Your pelvic floor is a group of muscles that attach to the front, back and sides of the pelvic bone and sacrum. They act like a hammock, or sling, to support the organs in your abdomen. They also wrap around your urethra, rectum and vagina. Healthy pelvic floor muscles are essential for bladder and bowel control, preventing prolapse, and sexual function. Here are some tips for keeping them healthy.
50% of women don’t know how to correctly contract their pelvic floor muscles! The problem with that is, by doing it incorrectly, not only will you not get the results you want, but you could be making the problem worse. Performing the exercises with the correct technique is the key to getting good results from your pelvic floor exercise program. So, how do you know if you are doing them right?! Make an appointment with a clinician in the know, Kirsty, our amazing Women’s and Pelvic Health Physio.
Getting it Done!
The biggest barrier to pelvic floor muscle exercises is remembering to do them! Research tells us that this is the biggest factor influencing results. Making the time in your day can be challenging for us all. Being consistent and doing it at a set time each day can help to make it part of your routine. There are some great smartphone apps that can automatically remind you when to do your exercises. They also lead you through the exercises so you know exactly what to do. One that I recommend is “Kegel Trainer”.
Put them into Practice
It’s not only important to strengthen your pelvic floor by doing the exercises prescribed - it’s just as important to switch these muscles on when you need them throughout the day. In the beginning, you will need to remind your brain to turn these muscles on when you lift, cough, laugh or sneeze or urgently need to wee, but with practice this will become more automatic.

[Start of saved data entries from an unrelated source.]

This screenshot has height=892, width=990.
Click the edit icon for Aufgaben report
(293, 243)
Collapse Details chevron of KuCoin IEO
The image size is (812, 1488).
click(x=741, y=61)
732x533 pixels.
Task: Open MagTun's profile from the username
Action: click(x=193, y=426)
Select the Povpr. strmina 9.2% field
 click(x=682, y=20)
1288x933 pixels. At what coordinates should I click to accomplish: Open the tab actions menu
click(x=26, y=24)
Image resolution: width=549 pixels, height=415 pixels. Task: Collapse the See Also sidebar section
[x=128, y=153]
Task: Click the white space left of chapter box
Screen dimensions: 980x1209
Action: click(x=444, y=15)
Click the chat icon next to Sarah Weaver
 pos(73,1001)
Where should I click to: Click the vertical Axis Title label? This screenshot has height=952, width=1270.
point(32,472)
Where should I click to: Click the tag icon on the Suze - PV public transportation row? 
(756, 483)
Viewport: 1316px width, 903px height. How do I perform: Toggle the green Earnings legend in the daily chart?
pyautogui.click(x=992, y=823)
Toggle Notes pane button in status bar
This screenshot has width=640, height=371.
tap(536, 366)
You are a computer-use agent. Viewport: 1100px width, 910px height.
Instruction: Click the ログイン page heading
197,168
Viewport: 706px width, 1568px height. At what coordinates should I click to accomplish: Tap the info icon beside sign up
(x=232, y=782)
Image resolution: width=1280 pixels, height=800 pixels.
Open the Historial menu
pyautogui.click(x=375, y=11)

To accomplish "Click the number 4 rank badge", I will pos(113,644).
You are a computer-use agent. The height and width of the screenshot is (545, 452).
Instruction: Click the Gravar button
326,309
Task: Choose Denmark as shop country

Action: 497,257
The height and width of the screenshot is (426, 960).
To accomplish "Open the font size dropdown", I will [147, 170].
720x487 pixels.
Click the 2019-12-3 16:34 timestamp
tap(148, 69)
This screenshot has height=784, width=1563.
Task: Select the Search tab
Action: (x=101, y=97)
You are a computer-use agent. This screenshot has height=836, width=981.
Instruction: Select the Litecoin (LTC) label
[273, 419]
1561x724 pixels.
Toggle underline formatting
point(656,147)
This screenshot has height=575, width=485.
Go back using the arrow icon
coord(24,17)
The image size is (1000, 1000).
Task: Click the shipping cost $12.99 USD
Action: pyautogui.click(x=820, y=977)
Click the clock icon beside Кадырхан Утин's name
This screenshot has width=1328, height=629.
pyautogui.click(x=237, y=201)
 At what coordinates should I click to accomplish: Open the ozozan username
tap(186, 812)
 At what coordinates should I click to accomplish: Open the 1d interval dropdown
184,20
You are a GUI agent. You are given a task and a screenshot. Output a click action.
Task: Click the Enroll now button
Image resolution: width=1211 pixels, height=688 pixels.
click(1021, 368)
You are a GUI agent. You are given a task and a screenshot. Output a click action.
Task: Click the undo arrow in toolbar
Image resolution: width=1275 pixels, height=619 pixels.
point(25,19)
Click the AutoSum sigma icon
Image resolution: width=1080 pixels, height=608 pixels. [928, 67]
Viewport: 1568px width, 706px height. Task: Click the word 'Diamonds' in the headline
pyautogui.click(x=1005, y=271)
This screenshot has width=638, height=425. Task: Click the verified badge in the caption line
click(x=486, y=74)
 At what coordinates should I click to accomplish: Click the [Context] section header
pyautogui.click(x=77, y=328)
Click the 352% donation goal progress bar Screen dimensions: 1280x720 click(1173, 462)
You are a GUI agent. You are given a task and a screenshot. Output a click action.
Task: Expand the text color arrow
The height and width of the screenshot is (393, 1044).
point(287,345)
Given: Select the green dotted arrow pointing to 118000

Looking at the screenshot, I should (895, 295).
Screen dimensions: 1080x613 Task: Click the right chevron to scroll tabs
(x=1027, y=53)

Making it part of your Lifestyle
As you move through your day, some things can place increased strain on your pelvic floor. This includes straining to empty your bowels and constipation, a chronic cough, heavy lifting, lots of high impact exercise and being overweight. Keeping your bowels regular with a diet high in fibre and fluid, and maintaining a healthy weight, are three more lifestyle habits that will lead to improved pelvic health. I would highly recommend sitting down with our Dietitian, Bonnie, to look at some simple measures you can incorporate into your day to bolster your health from inside.
Good lifting technique and participating in appropriate exercise is also an important element of health and longevity. Our Physiotherapy team, and the programs running from our on-site Strength Lab, are primed to help you achieve your goals for a long and healthy life.
Looking after your pelvic floor will improve, or prevent, bladder and bowel problems and prolapse, while making intimacy more enjoyable. Even if you don’t have symptoms now, a healthy pelvic floor will help manage the normal effects of ageing and its effect on the pelvic floor muscles.